Calculate the tide-generating force on the Earth due to the Earth-Moon and Earth-Sun systems, given that the mass of the Earth, (m), is = 5.98 × 10^{24} kg, the mass of the moon, (M), = 7.35 × 10^{22} kg, the major semi-axis of the lunar orbit around the Earth, (r), is 3.84 × 10^{8} m, and the mean radius of the Earth, (s), is 6.37 × 10^{6} m.
We may estimate the magnitude of the effect of the tide-generating forces by assuming that the water on the Earth’s surface is in equilibrium. (This is equivalent to assuming that the natural periods of tidal oscillation are small in comparison to the rotation period of the Earth.) In this case the surface of the water takes a shape on which the gravitational potential has a single value. Let the height through which the sea surface is raised be η(θ). Then, under the assumption that η(θ) is small, the change in the Earth’s gravitational potential due to a rise in the sea surface of η(θ) is approximately gη(θ). This change must be balanced by the potential due to the Moon to maintain equilibrium. Thus,
g\eta(\theta)=\frac{GM s^2}{ r^3}\left\lgroup\frac{3 \cos ^2(\theta)-1}{2}\right\rgroup . (4.8)
Thus, from Equation 4.1,
F=\frac{GmM}{\left|r_{m}-r_{M} \right| ^{2} } (4.1)

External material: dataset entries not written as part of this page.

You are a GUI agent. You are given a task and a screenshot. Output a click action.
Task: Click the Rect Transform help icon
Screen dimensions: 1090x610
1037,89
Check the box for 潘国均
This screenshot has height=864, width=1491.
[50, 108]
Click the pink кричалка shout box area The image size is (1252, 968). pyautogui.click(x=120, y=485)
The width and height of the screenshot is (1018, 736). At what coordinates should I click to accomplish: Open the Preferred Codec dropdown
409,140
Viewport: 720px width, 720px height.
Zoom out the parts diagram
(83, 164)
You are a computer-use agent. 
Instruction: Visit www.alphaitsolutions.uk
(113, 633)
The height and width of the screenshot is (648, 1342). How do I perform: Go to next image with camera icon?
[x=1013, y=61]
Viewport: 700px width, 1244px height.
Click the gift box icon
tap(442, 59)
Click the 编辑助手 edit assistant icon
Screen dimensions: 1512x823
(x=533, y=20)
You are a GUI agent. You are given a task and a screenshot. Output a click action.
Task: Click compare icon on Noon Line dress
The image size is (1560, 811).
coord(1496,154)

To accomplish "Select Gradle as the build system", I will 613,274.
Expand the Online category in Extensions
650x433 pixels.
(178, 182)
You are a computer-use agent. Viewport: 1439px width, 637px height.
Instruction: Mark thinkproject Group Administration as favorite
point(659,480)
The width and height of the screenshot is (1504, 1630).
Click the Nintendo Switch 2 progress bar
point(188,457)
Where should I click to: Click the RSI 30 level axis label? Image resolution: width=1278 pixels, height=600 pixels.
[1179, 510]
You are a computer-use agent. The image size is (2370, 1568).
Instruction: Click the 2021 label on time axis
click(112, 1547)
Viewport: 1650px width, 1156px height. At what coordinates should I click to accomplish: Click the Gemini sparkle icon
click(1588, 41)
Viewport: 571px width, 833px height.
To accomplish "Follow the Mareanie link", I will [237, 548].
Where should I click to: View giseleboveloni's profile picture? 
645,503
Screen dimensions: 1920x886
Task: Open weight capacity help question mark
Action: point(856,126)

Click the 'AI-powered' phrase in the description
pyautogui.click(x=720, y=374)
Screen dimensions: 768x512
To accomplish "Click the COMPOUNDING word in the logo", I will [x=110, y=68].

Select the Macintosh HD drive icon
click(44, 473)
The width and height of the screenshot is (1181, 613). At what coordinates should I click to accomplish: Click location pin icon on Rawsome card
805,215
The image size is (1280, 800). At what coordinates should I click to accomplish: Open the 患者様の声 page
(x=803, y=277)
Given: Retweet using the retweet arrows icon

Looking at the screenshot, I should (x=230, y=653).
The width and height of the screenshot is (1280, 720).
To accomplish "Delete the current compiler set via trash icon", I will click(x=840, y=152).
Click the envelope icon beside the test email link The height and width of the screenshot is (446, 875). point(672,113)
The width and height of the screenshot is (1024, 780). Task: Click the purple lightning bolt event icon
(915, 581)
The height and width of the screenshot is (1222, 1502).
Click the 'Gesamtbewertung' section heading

g = Gm/s². Substituting this into Equation 4.8 gives
Equation 4.9
\eta(\theta)=\frac{M s^4}{ mr^3}\left\lgroup\frac{3 \cos ^2(\theta)-1}{2}\right\rgroup (4.9)
gives the maximum tidal elevation for the Moon as 36 cm and for the Sun as 16 cm. Equation 4.9 describes a prolate spheroid and indicates a lowering of the sea surface away from the equator.